The table below shows the percentage of the population each year that is the same age or older than the president who served the majority of that year. (The age of the presidents is as of December 31 of the year.)

The president in 1900 was William McKinley, at the relatively young age of 57. But in 1900, 88% of the country’s population was younger than that, so he was an old president relative to the country’s population that year. In 2003, when George W. Bush was 57, he was older than about 71% of the population.

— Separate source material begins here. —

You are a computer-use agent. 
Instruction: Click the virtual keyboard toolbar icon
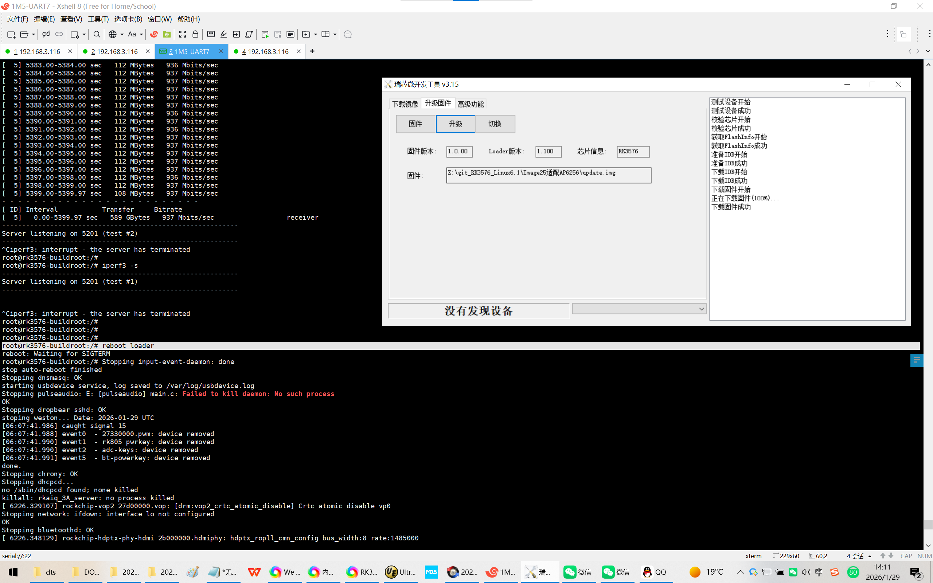point(211,34)
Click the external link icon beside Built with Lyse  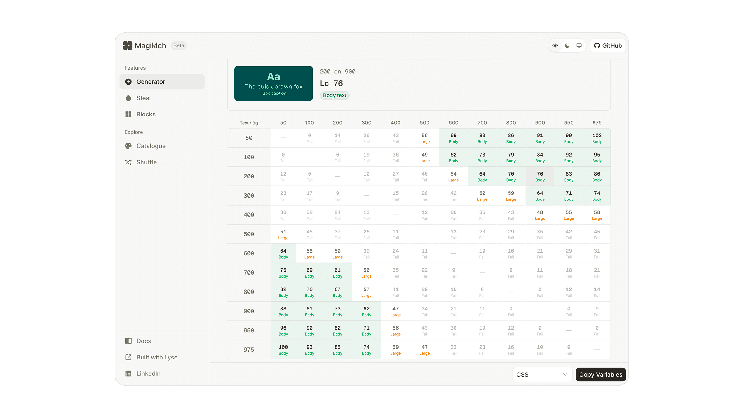128,357
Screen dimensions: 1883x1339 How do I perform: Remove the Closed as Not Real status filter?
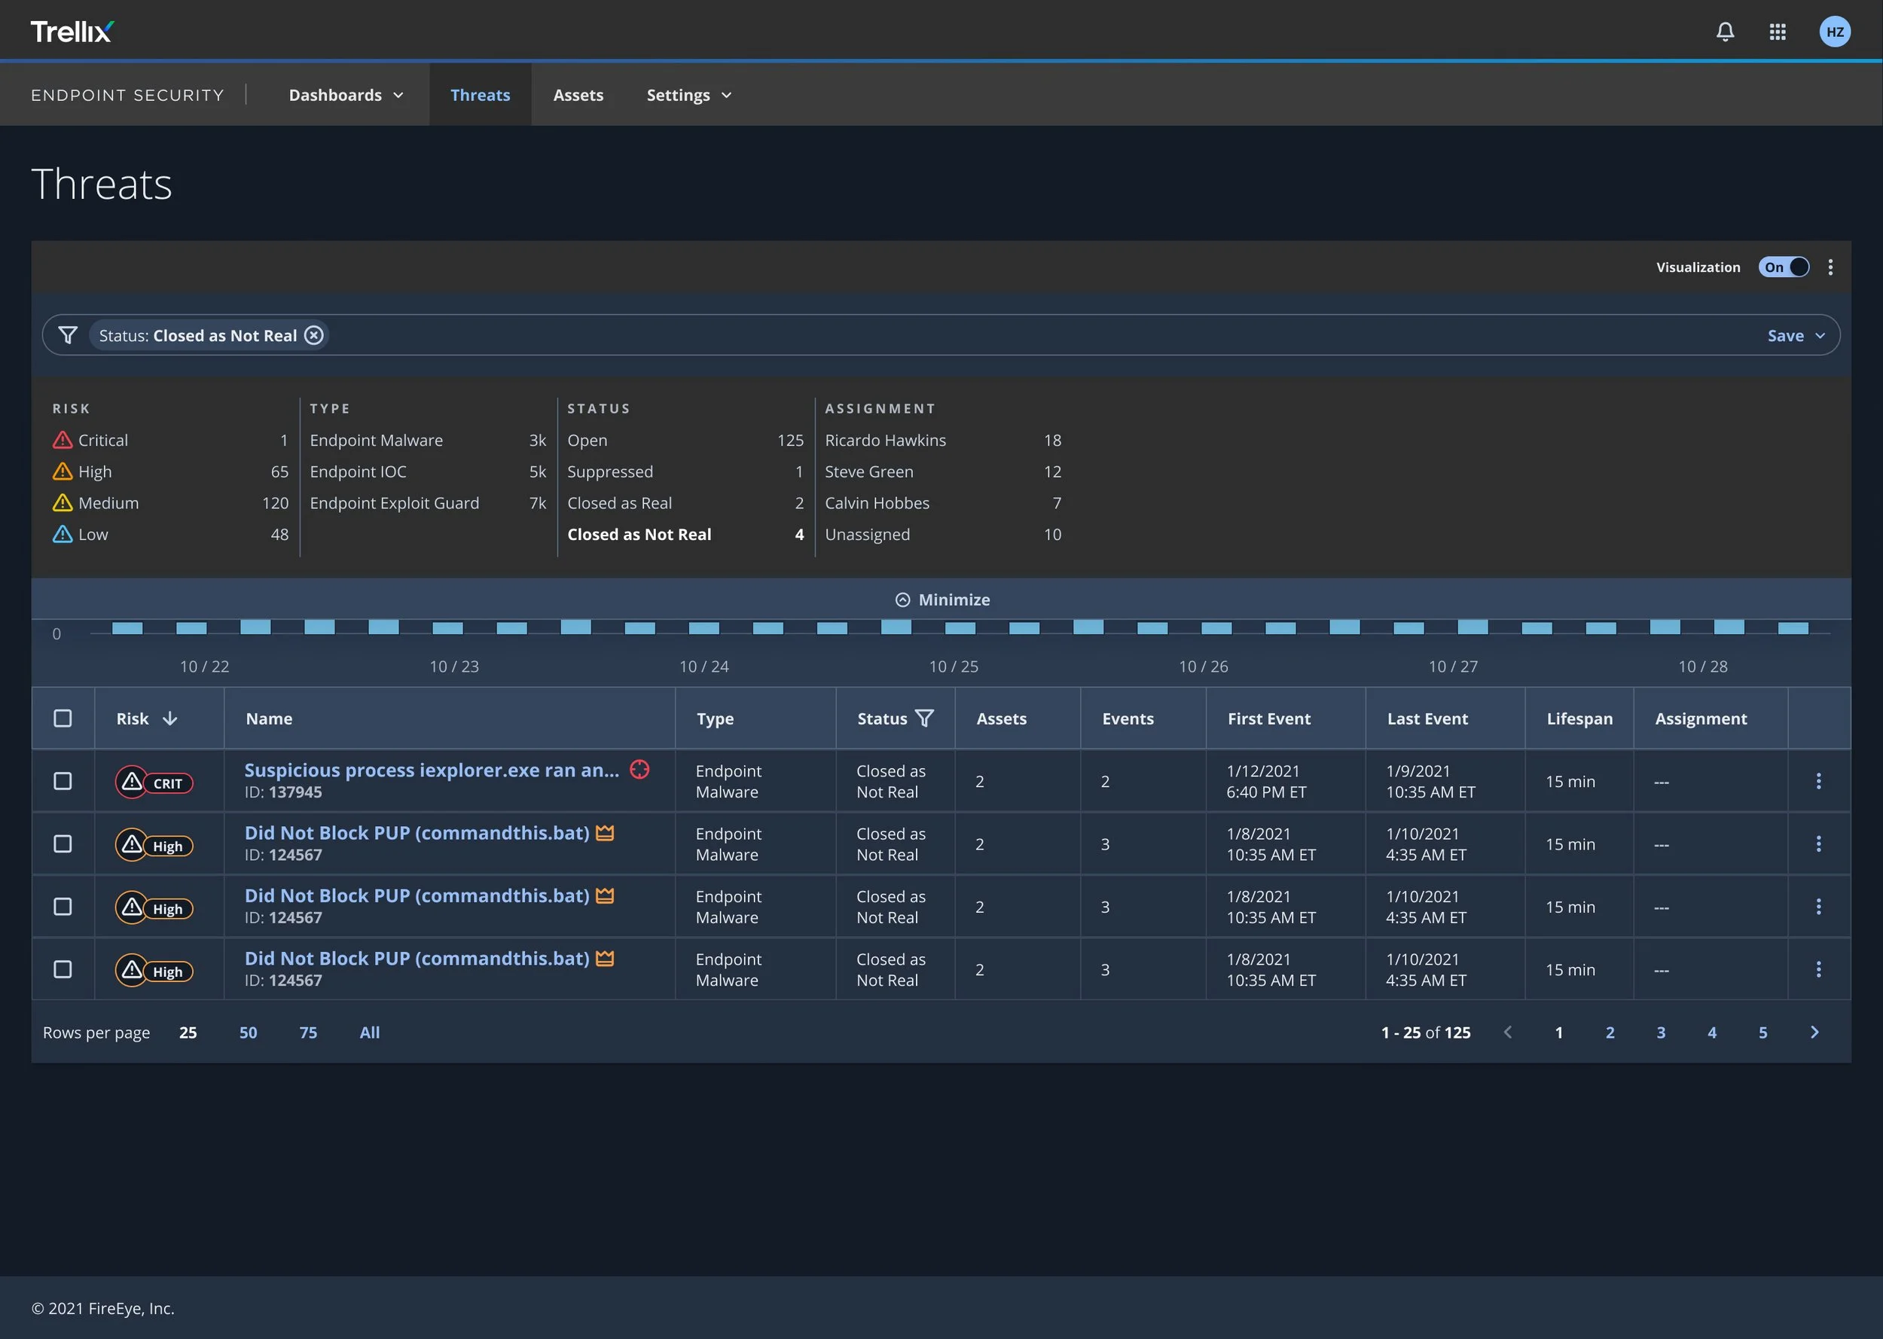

The two youngest presidents in history were Teddy Roosevelt and John F. Kennedy. When Roosevelt took office after McKinley’s assassination in 1901, he was about to turn 43, older than about 80 percent of the population. When Kennedy took office six decades later, the year he turned 44, he was only 69 percent of the aging population older. The youngest president relative to population, however, was neither. Instead, it was Barack Obama, who had more than 65% of the nation’s population when he took office in 2009, the year he turned 48.

There are some interesting patterns in the chart. There was the Teddy Roosevelt-Woodrow Wilson period in which presidents were all born within a two-year period and so the relationship with the people remained fairly constant. And of course, the Bill Clinton-George W. Bush-Donald Trump periods, given that all three were born in 1946.

But there is Biden. Yes, America is older than before, but Biden’s age is still quite exceptional. He is older than almost 96% of the population – the second largest gap between a president’s age and that of the population. The winner here is Ronald Reagan who in his last year in office turned 77, making him older than a fraction more of the population than Biden is now.

There is definitely some boundary blurring here. Population figures are Census Bureau estimates; where and when you measure age are also important. But it can certainly be said that Biden is older relative to the population than any other president except Reagan — even though the population is aging.

Of course, Biden’s situation is relatable in its own way. Isn’t everyone reaching a certain age less excited about birthday cards that celebrate them?